Major cruise lines might have suspended operations and canceled cruises in the wake of the coronavirus pandemic, but there are still several boats on the water until that edict goes into place.
And at least two of them are having trouble finding a place to disembark.
Honolulu became the latest port to turn away the Holland America Maasdam and the Norwegian Jewel, officials said Wednesday.
ABC News reported that despite previous commitments that the ships would be allowed to dock in Honolulu, that changed. U.S. Rep. Tulsi Gabbard, who was running for president, said during a telephone town hall Wednesday that the state Department of Transportation "made the difficult, but correct, decision to only allow the Maasdam and Norwegian Jewel cruise vessels ... to come into port solely to take on fuel and resupply, in Honolulu Harbor."

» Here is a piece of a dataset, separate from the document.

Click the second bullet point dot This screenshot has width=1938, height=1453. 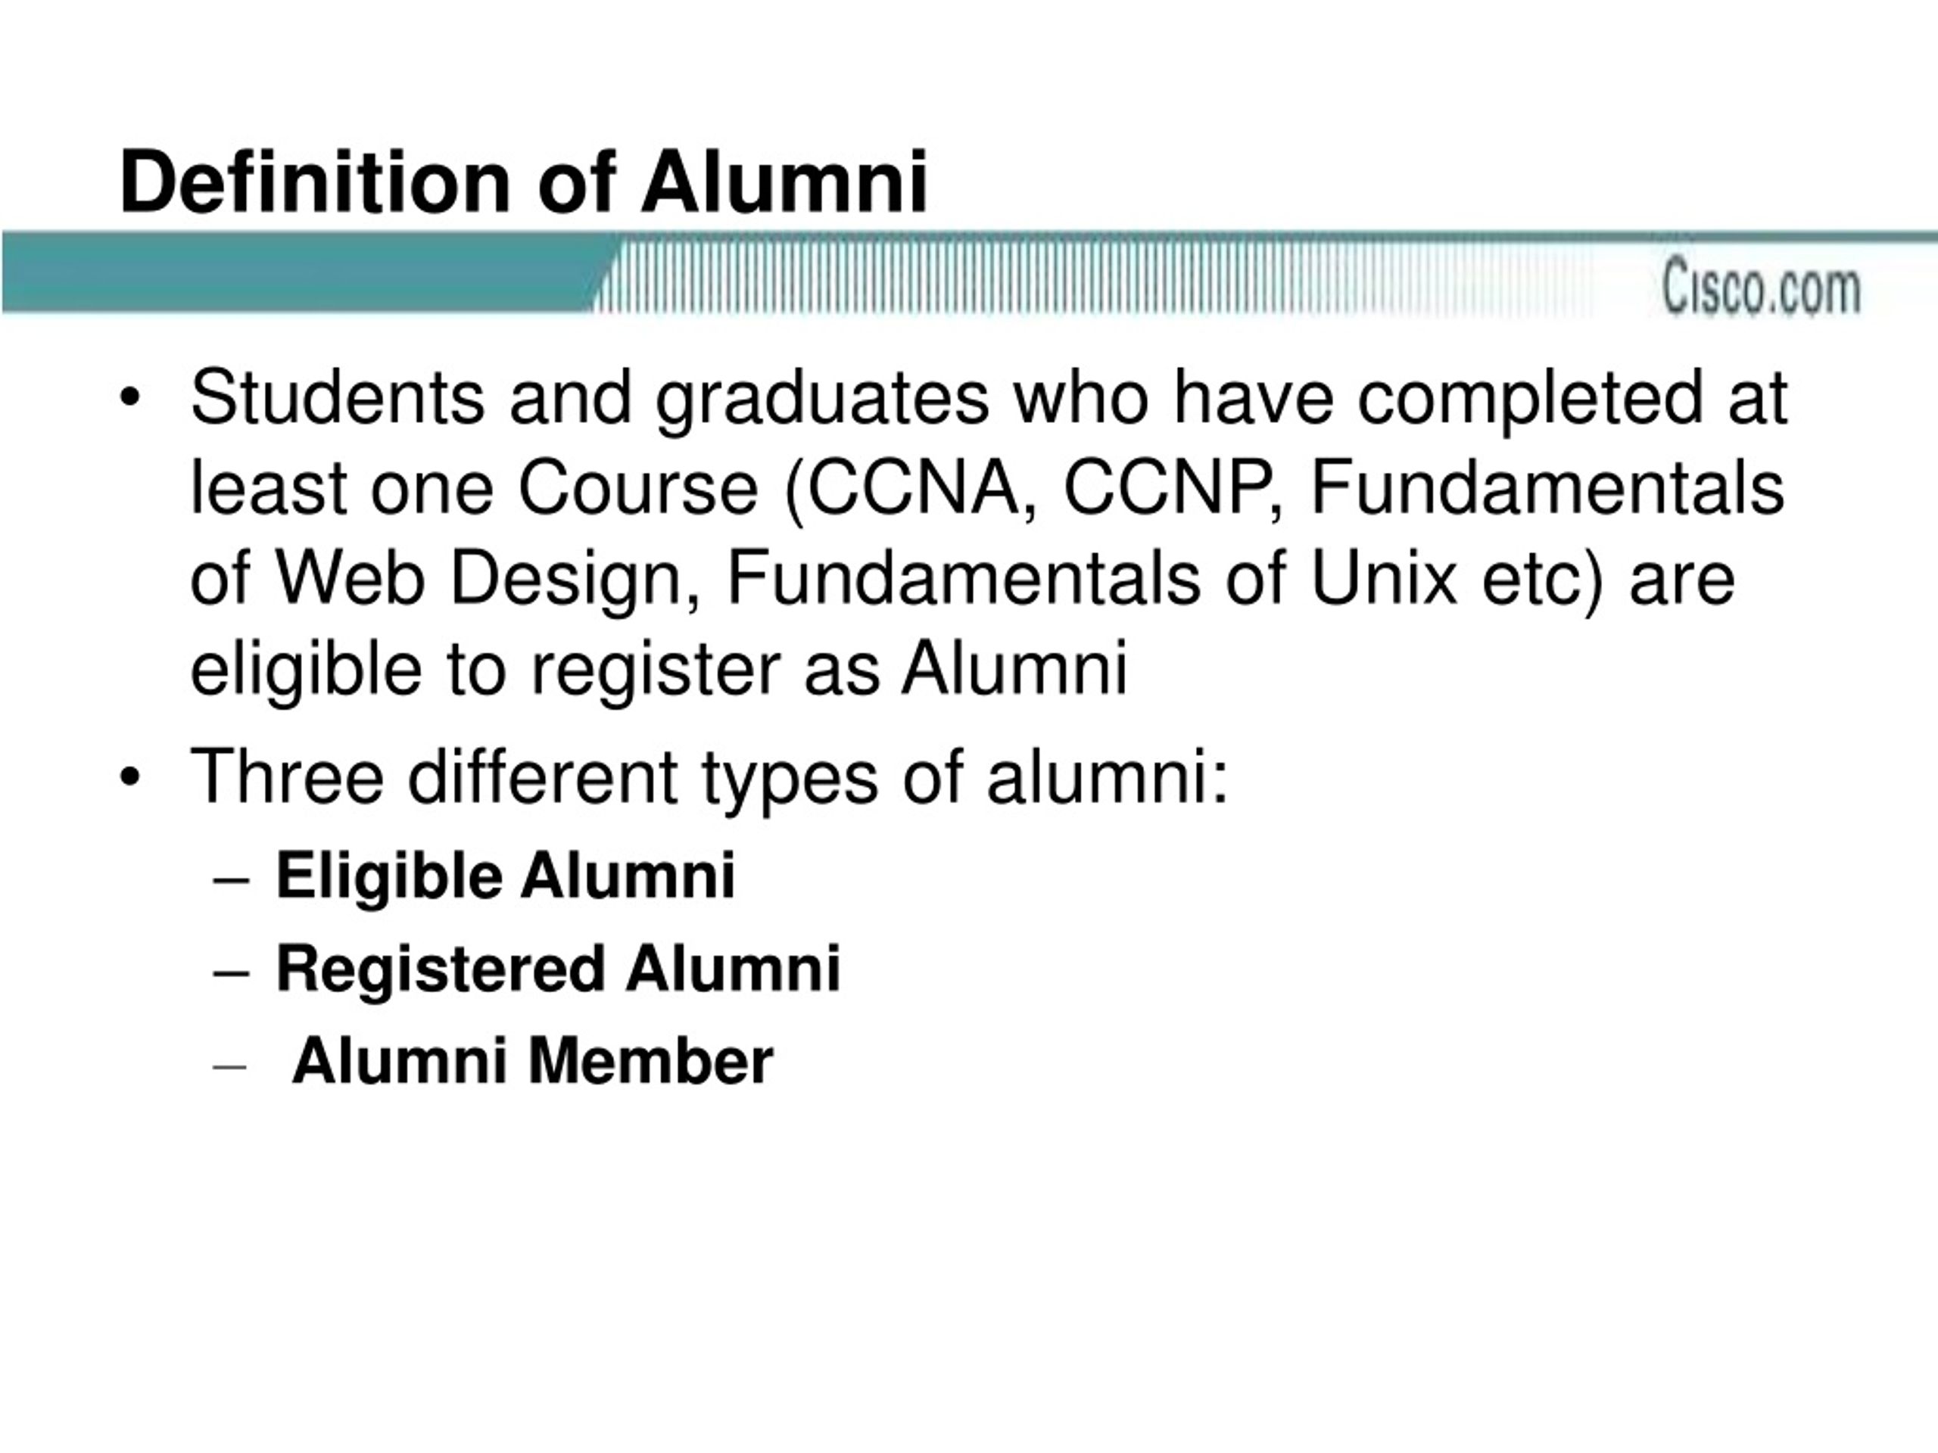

The two ships have already been turned away by four different ports. The Maasdam, with almost 1,400 passengers and guests, had its port call canceled in Hilo and is set to arrive Friday to Honolulu Harbor. The Jewel, with 1,700 passengers on board, was turned away by Fiji, New Zealand and American Samoa, although it was allowed to refuel in American Samoa.

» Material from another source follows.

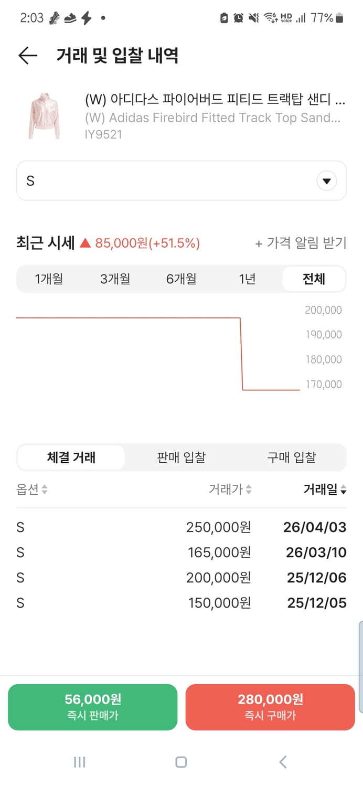Screen dimensions: 363x787
Task: Tap the 250,000원 transaction row dated 26/04/03
Action: pos(181,527)
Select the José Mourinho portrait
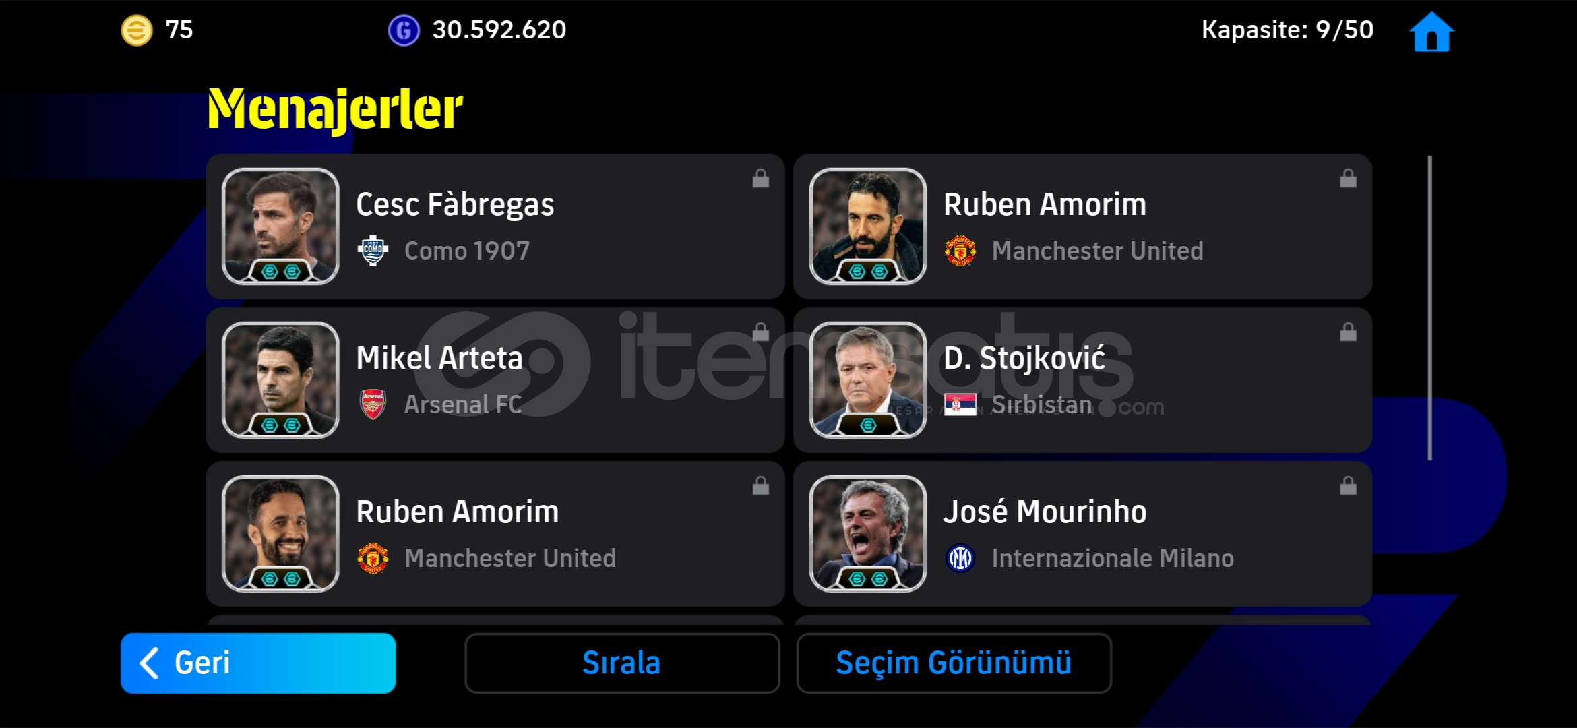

Part of the issue is numerous countries across the globe are closing their borders due to the rapid spread of the virus. ABC noted that two ships were rerouted to Miami after they were turned away from their home port in Puerto Rico, even with no reports of infections. Authorities in Argentina, Chile and Brazil placed ships on quarantine after reports of positive coronavirus tests.
The Cruise Lines International Association said that when President Trump enacted his travel ban restricting visitors from Europe to the U.S. last week, and after he and the major cruise lines agreed to a deal for a 30-day suspension of cruises, there were still about 40 ships with 90,000 passengers at sea.

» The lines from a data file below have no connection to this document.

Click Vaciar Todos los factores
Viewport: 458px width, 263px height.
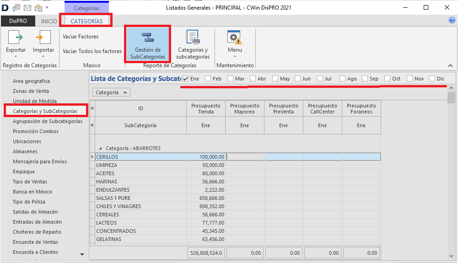[92, 51]
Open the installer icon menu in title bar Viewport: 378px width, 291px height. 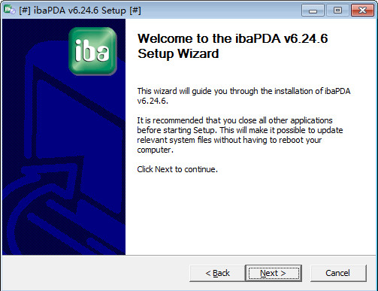(x=10, y=10)
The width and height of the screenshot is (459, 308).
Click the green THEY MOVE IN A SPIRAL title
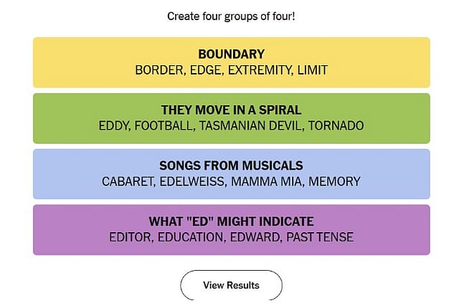[231, 110]

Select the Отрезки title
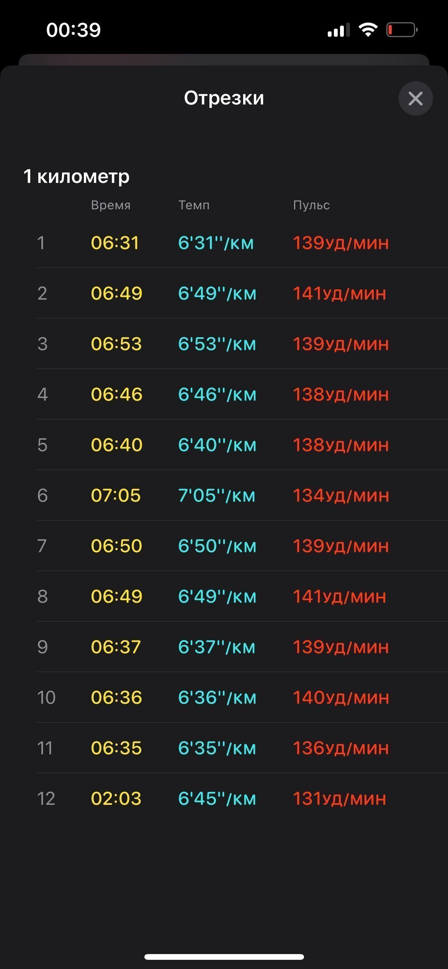click(x=224, y=98)
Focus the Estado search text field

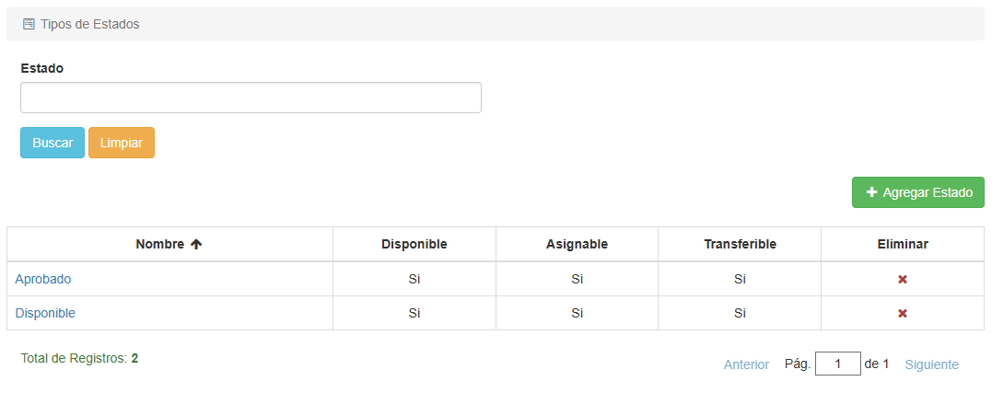251,98
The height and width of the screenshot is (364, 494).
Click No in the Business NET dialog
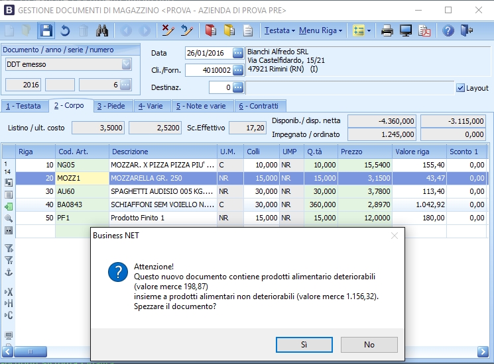[x=369, y=344]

The transportation department said previously officials were working to direct the Maasdam to Honolulu Harbor so passengers will have flight options out of Honolulu's Daniel K. Inouye International Airport. But Gabbard said that plan is off.
"It has been confirmed that there will be no disembarking of passengers, not even to go straight from the port directly to Honolulu airport to catch their flight home," she said. "After they are refueled and resupplied the ships will be sent off to another destination that is not Hawaii that will allow them to discharge their passengers."